=== Section Start ===

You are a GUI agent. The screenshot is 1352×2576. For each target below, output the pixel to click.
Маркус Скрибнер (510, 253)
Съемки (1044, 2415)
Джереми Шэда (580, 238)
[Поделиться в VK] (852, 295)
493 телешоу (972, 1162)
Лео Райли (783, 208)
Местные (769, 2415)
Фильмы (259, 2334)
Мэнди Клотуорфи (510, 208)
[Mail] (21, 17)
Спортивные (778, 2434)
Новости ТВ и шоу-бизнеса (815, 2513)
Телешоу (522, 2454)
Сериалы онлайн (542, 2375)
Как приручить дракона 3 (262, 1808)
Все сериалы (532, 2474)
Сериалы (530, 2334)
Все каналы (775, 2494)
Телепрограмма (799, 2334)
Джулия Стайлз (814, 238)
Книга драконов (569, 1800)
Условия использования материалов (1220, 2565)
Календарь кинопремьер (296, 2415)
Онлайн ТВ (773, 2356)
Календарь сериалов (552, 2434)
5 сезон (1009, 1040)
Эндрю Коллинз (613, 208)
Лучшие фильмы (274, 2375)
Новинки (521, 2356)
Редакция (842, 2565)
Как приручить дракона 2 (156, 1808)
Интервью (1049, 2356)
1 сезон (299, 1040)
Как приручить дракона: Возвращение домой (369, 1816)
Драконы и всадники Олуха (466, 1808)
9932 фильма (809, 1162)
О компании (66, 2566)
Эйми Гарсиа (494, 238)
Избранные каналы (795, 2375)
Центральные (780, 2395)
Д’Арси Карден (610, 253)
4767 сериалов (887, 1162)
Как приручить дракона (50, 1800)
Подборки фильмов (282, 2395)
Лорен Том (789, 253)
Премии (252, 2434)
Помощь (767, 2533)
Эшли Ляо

=== Section End ===

* _EXERCISE REQUIREMENTS_
Reproduce, exactly as they stand in the data above, the lines from the one that holds "Телешоу (522, 2454)" to the one that holds "Условия использования материалов (1220, 2565)", inclusive.

* _RESULT OF THIS EXERCISE_
Телешоу (522, 2454)
Сериалы онлайн (542, 2375)
Как приручить дракона 3 (262, 1808)
Все сериалы (532, 2474)
Сериалы (530, 2334)
Все каналы (775, 2494)
Телепрограмма (799, 2334)
Джулия Стайлз (814, 238)
Книга драконов (569, 1800)
Условия использования материалов (1220, 2565)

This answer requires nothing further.